Comparison of the Fc N-glycan profiles of Adalimumab purified from these two strains clearly demonstrated a difference between the integration variants and supports superiority of the “Ssu-PolI” integration variant with conversion to 87% G0 while St18703 only obtained 68% G0 (FIG. 9C). Thus, in order to achieve high level conversion the “Ssu-PolI” locus is the most suitable integration locus, but balanced high level expression can also be achieved by targeting the “Pfr” locus or the alternative “Ssu” integration variant.

6.7 Example 7

In order to further explore the opportunities of extending the multiple homologous recombination method, transfection of a genetic element assembled from 25 different donor fragments was attempted. This genetic module combines expression constructs for enzymes of the sialic acid biogenesis pathway (NeuC3×Myc, 3×flagcgNal, NeuB3×HA, NeuA3×HA and 3 codon usage variants of Spinv-A88ST6) with expression constructs for glycosyltransferases. For efficient glycoengineering up to G2, 3 copies of MGAT1, 3 copies of MGAT2 and 2 copies of hsB4GalT were combined by using codon usage variants in the case of hsB4GalT1 and orthologs from different organisms in the cases of MGAT1 and MGAT2. Furthermore, 15 different intergenic regions from 4 previously described Leishmania species were used in this construct to avoid repeated usage of the same sequences. Finally, the selection marker (pac), a 3′UTR as well as flanking sequences for homologous integration in tandem into Pfr locus were included into the construct. Notably, in this case, the selection marker was not situated in the end of the construct, but in between the clusters for glycoengineering.

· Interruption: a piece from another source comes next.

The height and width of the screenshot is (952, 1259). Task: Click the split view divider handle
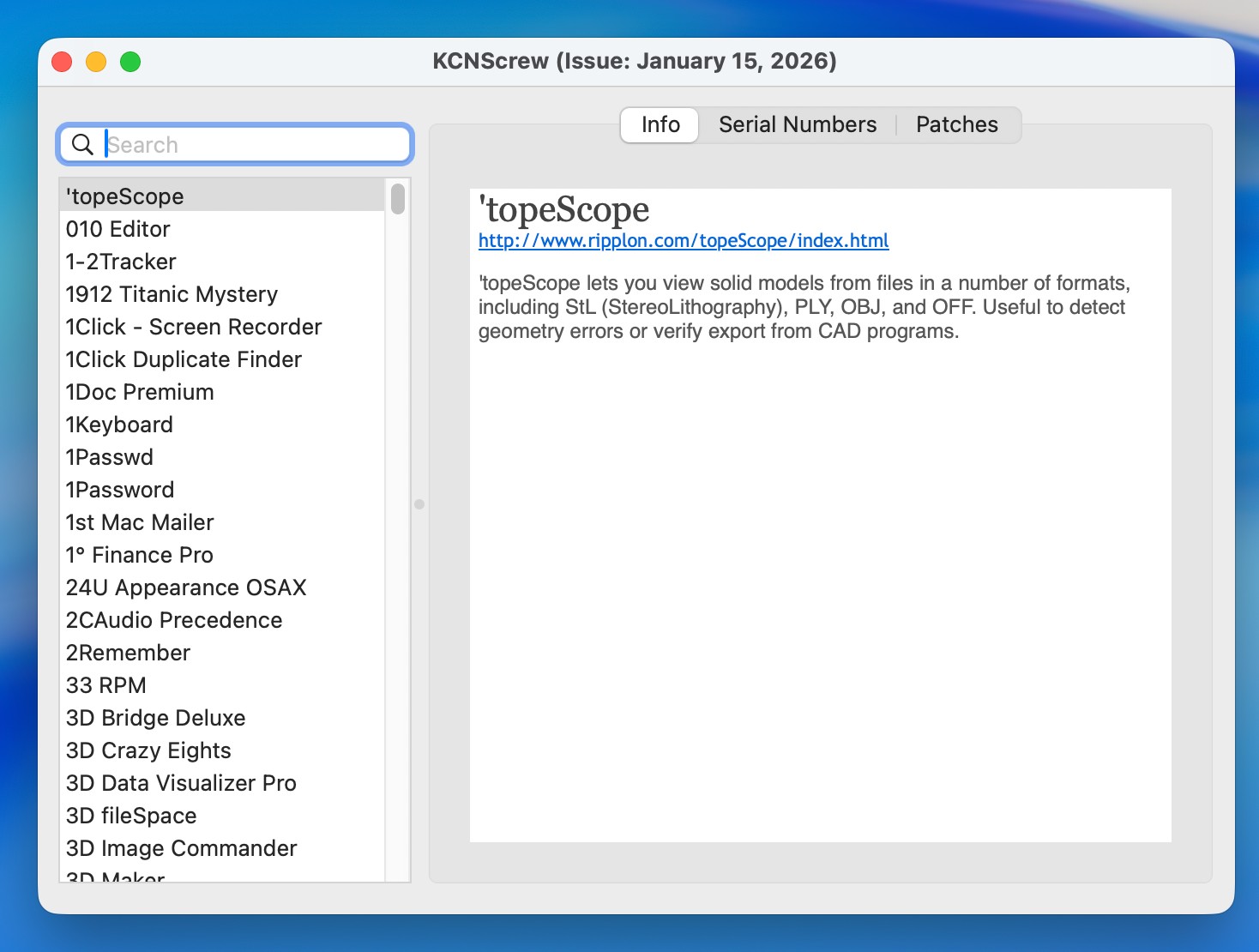tap(419, 504)
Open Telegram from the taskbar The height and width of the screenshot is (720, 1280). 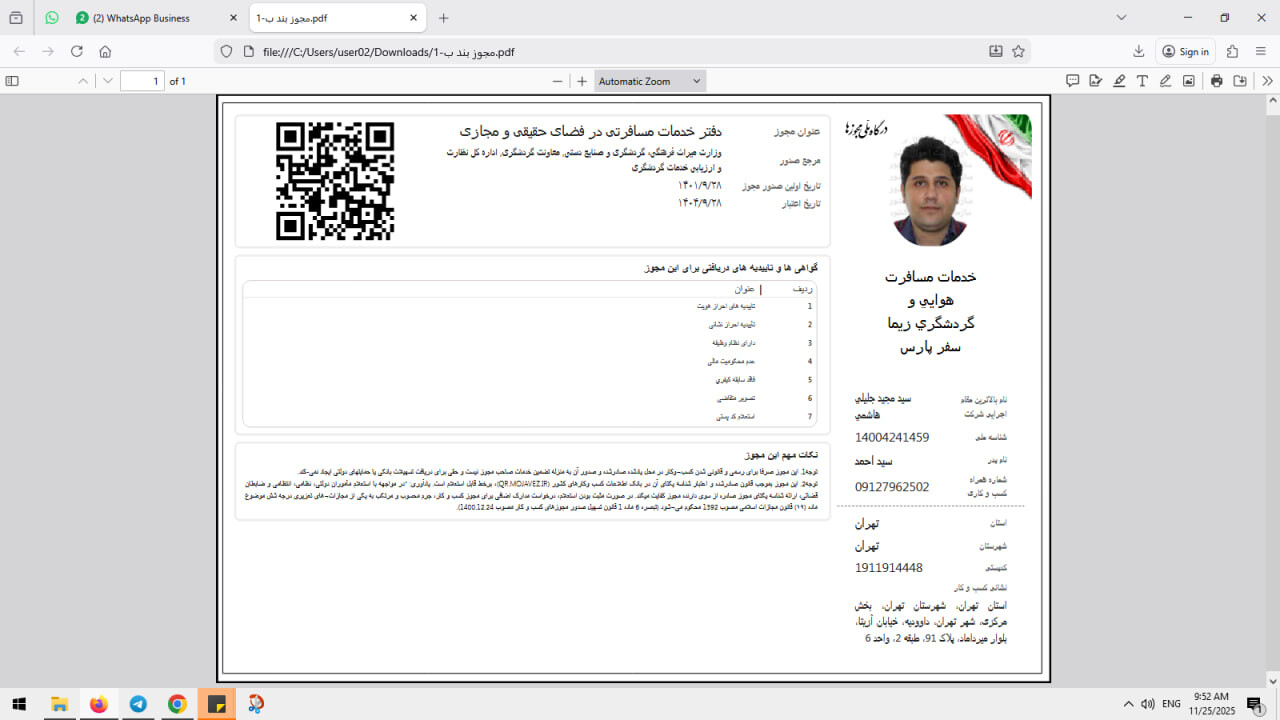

For the integration of this construct, WT L. tarentolae (St18344) were transfected with the twentyfive donor fragments excised from plasmids pLMTB8389, 8310, 8234, 8311, 8235, 8312, 8254, 9220, 8528, 8448, 8529, 8509, 9131, 9132, 8449, 9339, 9340, 8333, 8636, 8313, 8236, 8314, 8379, 8315, 9320 (FIG. 10A).

The phenotype of the resulting strain St18700 was analyzed by N-glycan profiling of its surface glycoproteins. The strain proved to be very proficient in N-glycan conversion up to G2S2, with 90% galactosylated N-glycan species and a total of 43% sialylated N-glycans (FIG. 10A). This suggests full functionality of the glycoengineering pathway, since previously galactosylation of around 90% of the surface glycans could only be obtained by combination of two galactosyltransferase containing modules in different expression loci (compare FIG. 7). Also, long read sequencing of a derived cell line (St19384, see below) confirmed the complete and correct integration of the 30 kbp construct assembled from 25 individual fragments in L. tarentolae. This further underlines the high potential of the novel method in this invention of recombinantly engineering a Leishmania cell that involves homologous recombination of a multitude of DNA fragments.

Next, the resulting strain was further modified by integration of two additional glycoengineering constructs aiming at improving the conversion to G2S2. First, St18700 was transfected with linearized inserts from plasmids pLMTB8391, 8285, 8237, 8286, 8238, 8287, 8383, 8281 and 8821, which constitute another glycoengineering module with a different codon usage variant of hsB4GalT1, a codon usage variant of rnMGAT2 and two additional orthologs of MGAT1 from different organisms. This modification led to a marked increase in G2 in the surface N-glycan profile of the resulting strain St19084 (FIG. 10B).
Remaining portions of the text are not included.